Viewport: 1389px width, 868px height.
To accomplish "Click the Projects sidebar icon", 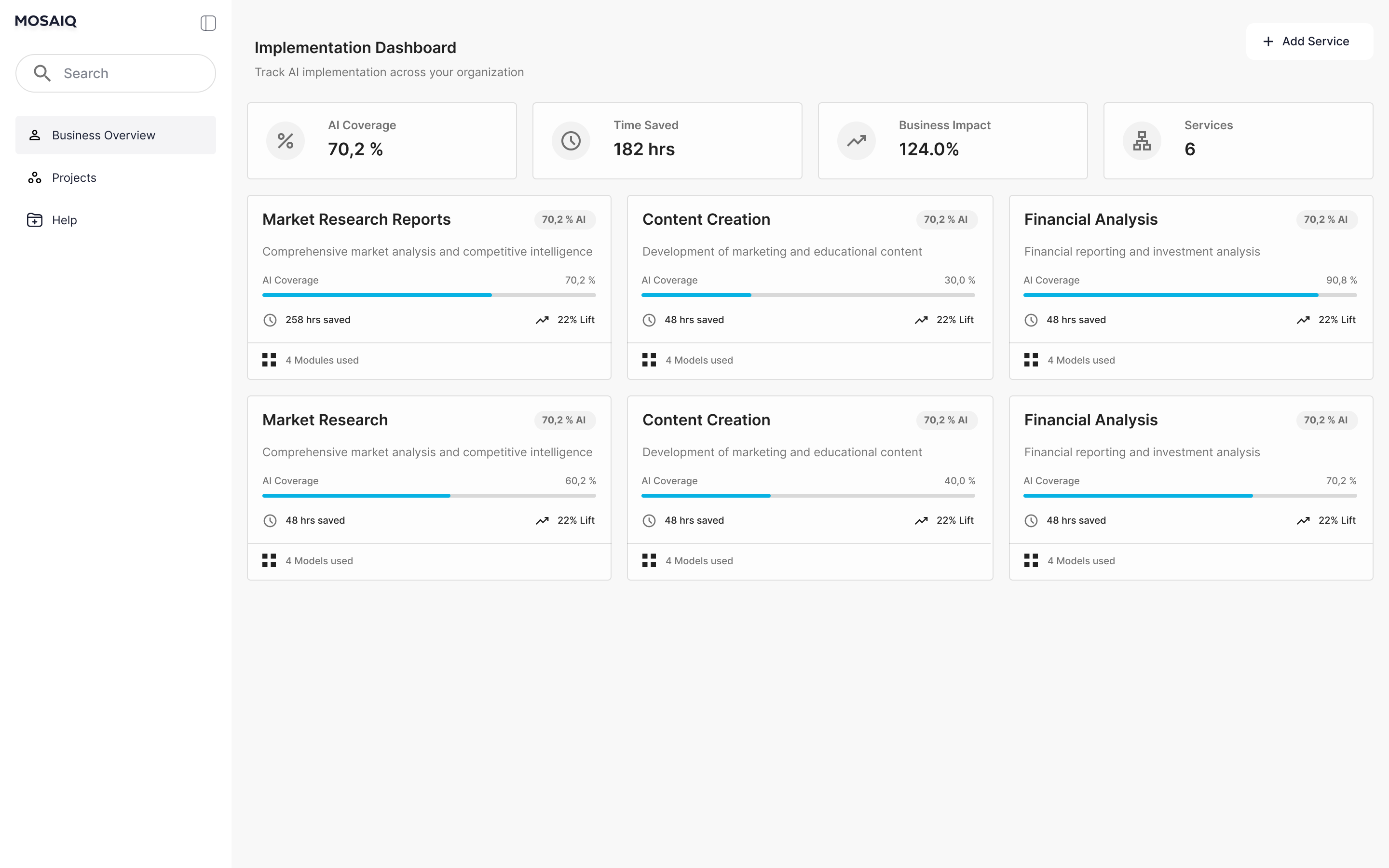I will pos(34,178).
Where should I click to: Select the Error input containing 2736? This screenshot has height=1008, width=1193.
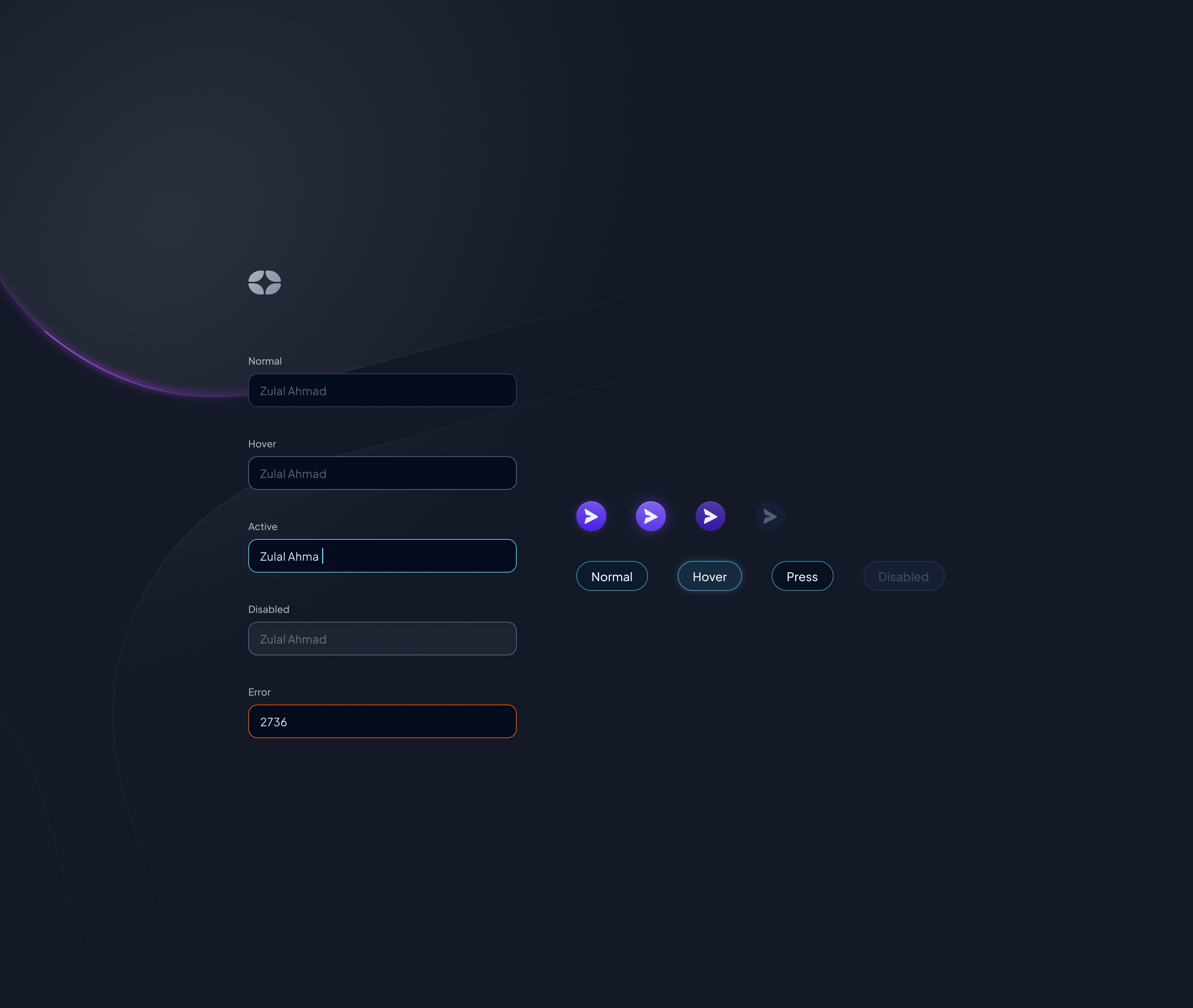click(382, 721)
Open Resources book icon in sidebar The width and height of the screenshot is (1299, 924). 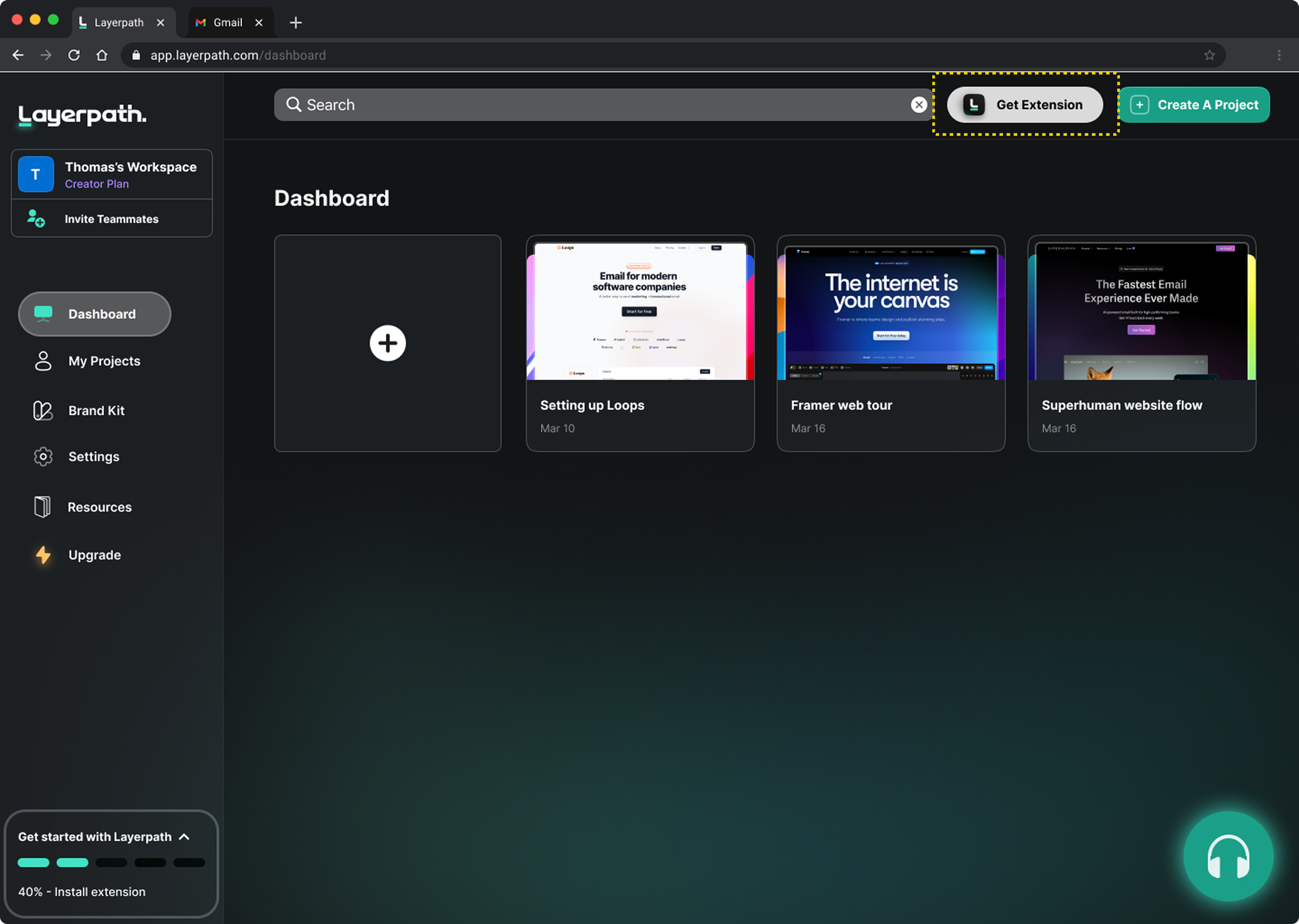(42, 506)
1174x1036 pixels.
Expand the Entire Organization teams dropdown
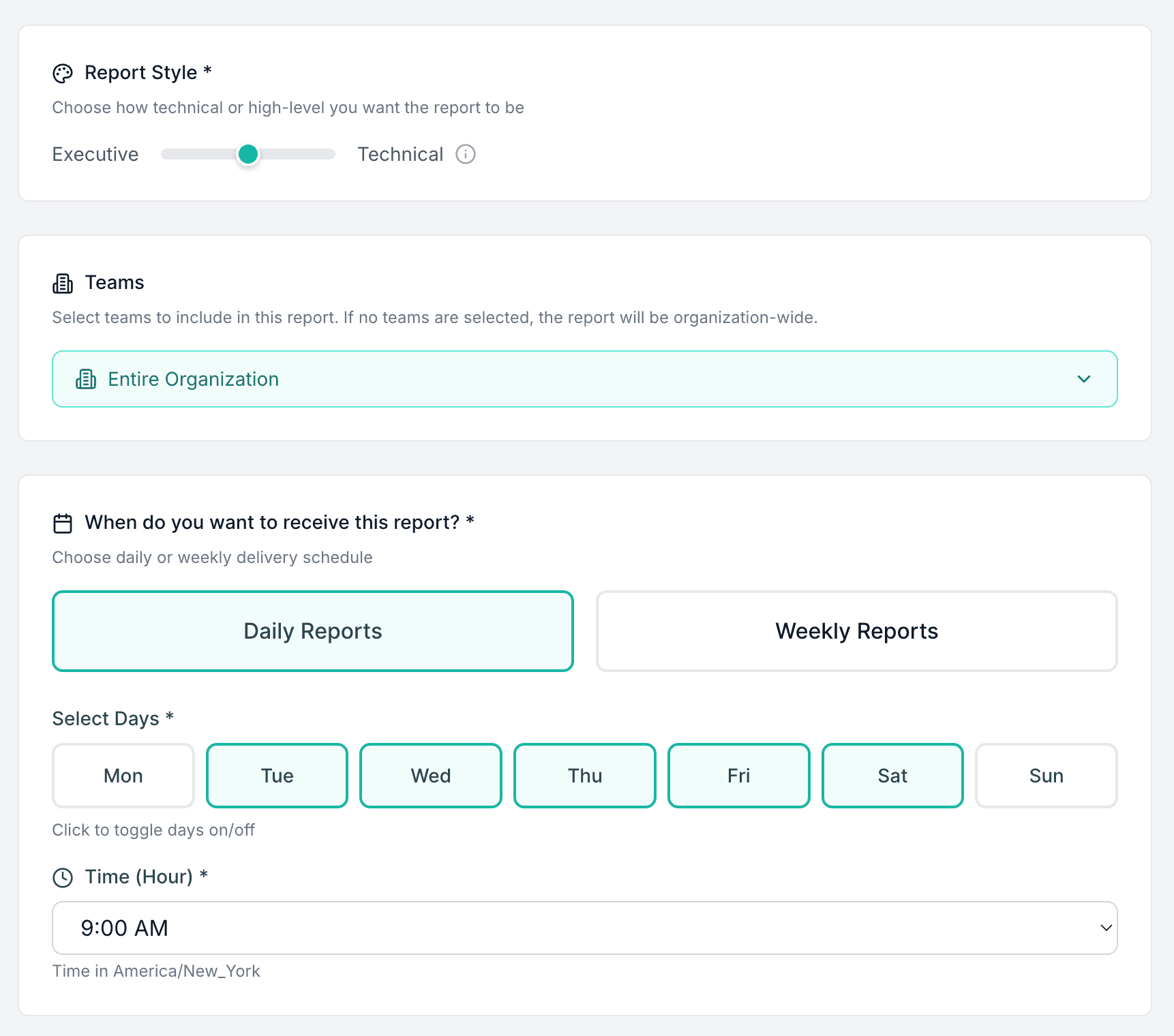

EXERCISE INSTRUCTIONS -
From the line containing "1174x1036 pixels." through the last line of the material above, write out each line exactly, leaving aside all pictures.

OUTPUT BELOW -
1174x1036 pixels.
Expand the Entire Organization teams dropdown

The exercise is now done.